Architecture Overview

                      Distributed Metrics Architecture
==============================================================================

DAGWorker 0        DAGWorker 1        DAGWorker 2        DAGWorker N
+-----------+      +-----------+      +-----------+      +-----------+
| compute   |      | compute   |      | compute   |      | compute   |
| metrics   |      | metrics   |      | metrics   |      | metrics   |
+-----+-----+      +-----+-----+      +-----+-----+      +-----+-----+
      |                  |                  |                  |
      v                  v                  v                  v
+-----+-----+      +-----+-----+      +-----+-----+      +-----+-----+
| Metric    |      | Metric    |      | Metric    |      | Metric    |
| Client    |      | Client    |      | Client    |      | Client    |
+-----+-----+      +-----+-----+      +-----+-----+      +-----+-----+
      |                  |                  |                  |
      +------------------+------------------+------------------+
                                 |
                                 v
                      +-------------------+
                      |   MetricWorker    |  (Ray Actor - Singleton)
                      |   (Aggregator)    |
                      +-------------------+
                      | - Collect metrics |
                      | - Wait for all    |
                      |   workers         |
                      | - Aggregate:      |
                      |   mean/max/min/   |
                      |   sum             |
                      +--------+----------+
                               |
                               v
                      +-------------------+
                      |  Final Metrics    |
                      | (to Logger/WandB) |
                      +-------------------+

==============================================================================

Metrics Data Flow:

+-------------+     +----------------+     +----------------+     +--------+
| TensorDict  | --> | compute_*      | --> | MetricClient   | --> | Metric |
| (batch)     |     | _metric()      |     | .submit_metric |     | Worker |
+-------------+     +----------------+     +----------------+     +--------+
                           |
                           v
                    +-------------+
                    | Dict[str,   |
                    |   float]    |
                    | {name: val} |
                    +-------------+

==============================================================================

Key Files:

  • siirl/execution/metric_worker/metric_worker.py - Ray-based distributed metrics aggregation

  • siirl/utils/metrics/metric_utils.py - Core metric computation functions

  • siirl/execution/metric_worker/utils.py - Aggregation function utilities

Quick Start

Current Metrics System

Built-in Metrics Reference

The following tables list all built-in metrics provided by siiRL.
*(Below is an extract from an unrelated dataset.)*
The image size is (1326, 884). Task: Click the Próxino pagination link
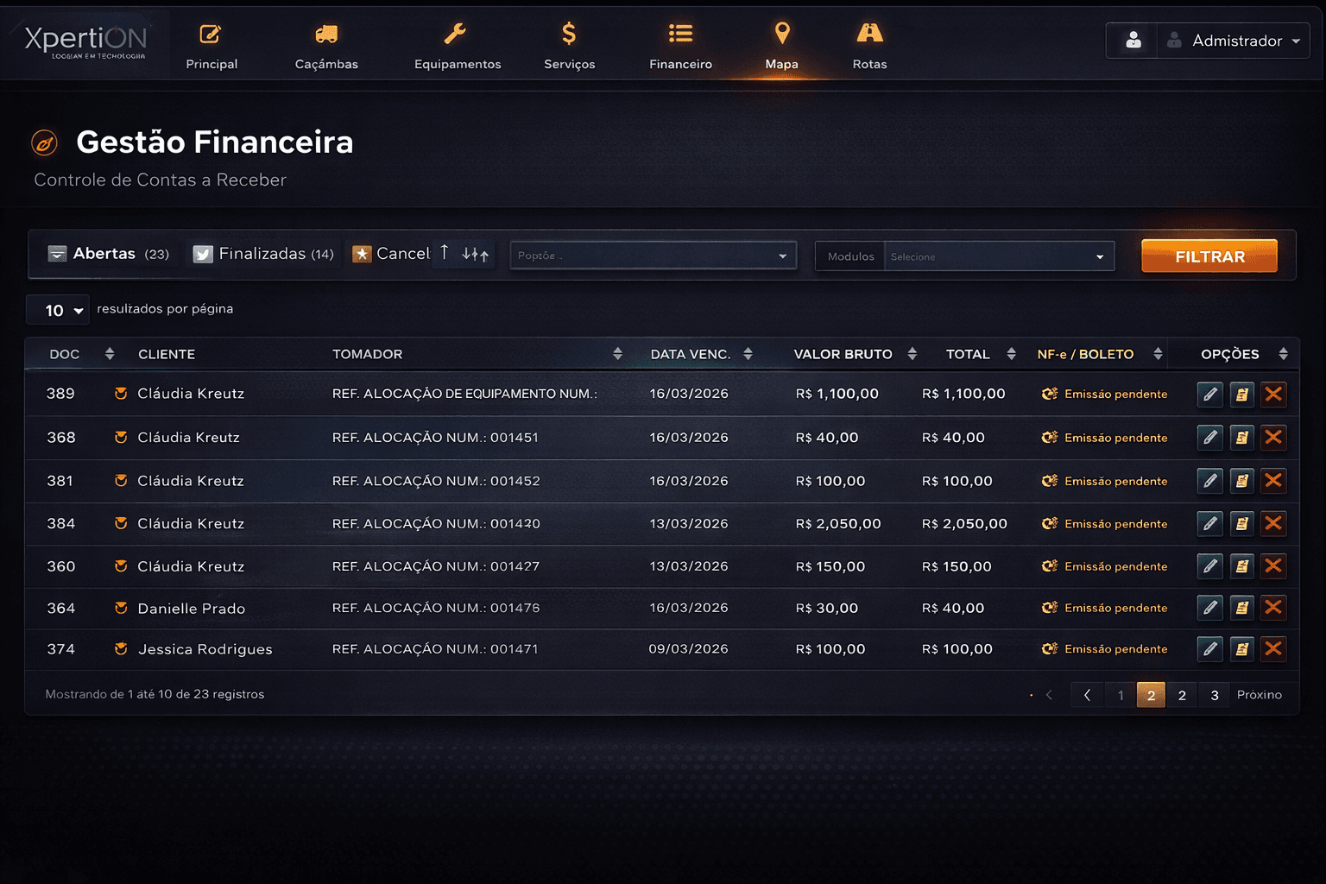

Data Metrics (from compute_data_metric in metric_utils.py):

Critic Metrics

Metric Name

Description

critic/score/mean|max|min

Sequence-level scores from token-level scores

critic/rewards/mean|max|min

Sequence-level rewards from token-level rewards

critic/advantages/mean|max|min

Advantages (masked by response_mask)

critic/returns/mean|max|min

Returns (masked by response_mask)

critic/values/mean|max|min

Value function estimates (if available)

critic/vf_explained_var

Explained variance of value function

Response Analysis Metrics

Metric Name

Description

response/length/mean|max|min

Response token lengths

response/clip_ratio/mean

Proportion hitting max response length

response/correct_length/mean|max|min

Lengths for responses with reward > 0.5

response/wrong_length/mean|max|min

Lengths for responses with reward ≤ 0.5

Prompt Analysis Metrics

Metric Name

Description

prompt/length/mean|max|min

Prompt token lengths

prompt/clip_ratio/mean

Proportion hitting max prompt length

System & Multi-turn Metrics

Metric Name

Description

perf/process_cpu_mem_used_gb

CPU memory usage per process

num_turns/min|max|mean

Statistics for multi-turn conversations

Timing Metrics (from compute_timing_metrics):

Metric Name

Description

timing_s/{stage}

Raw timing in seconds for each stage

timing_per_token_ms/{stage}

Per-token timing in milliseconds

Stages: gen, ref, values, adv, update_critic, update_actor

Throughput Metrics (from compute_throughout_metrics):

Metric Name

Description

perf/total_num_tokens

Total tokens processed

perf/time_per_step

Time per training step

perf/throughput

Tokens per second per GPU

Validation Metrics (from process_validation_metrics):

Metric Name

Description

val-core/{data_source}/{var}/mean@N

Mean across N samples

val-core/{data_source}/{var}/best@N/mean|std

Bootstrap best-of-N statistics

val-core/{data_source}/{var}/worst@N/mean|std

Bootstrap worst-of-N statistics

val-core/{data_source}/{var}/maj@N/mean|std

Bootstrap majority voting statistics

val/test_score/{data_source}

Test score per data source

Custom Metrics Implementation

Method 1: Custom Data Metrics

Extend the data metrics computed from training batches:

# Add to metric_utils.py
def compute_custom_training_metrics(data: TensorDict) -> Dict[str, float]:
    """Custom training-specific metrics"""
    metrics = {}

    # Policy entropy (exploration measure)
    if "policy_logits" in data:
        logits = data["policy_logits"]
        probs = torch.softmax(logits, dim=-1)
        entropy = -torch.sum(probs * torch.log(probs + 1e-8), dim=-1)
        response_mask = data.get("response_mask", torch.ones_like(entropy))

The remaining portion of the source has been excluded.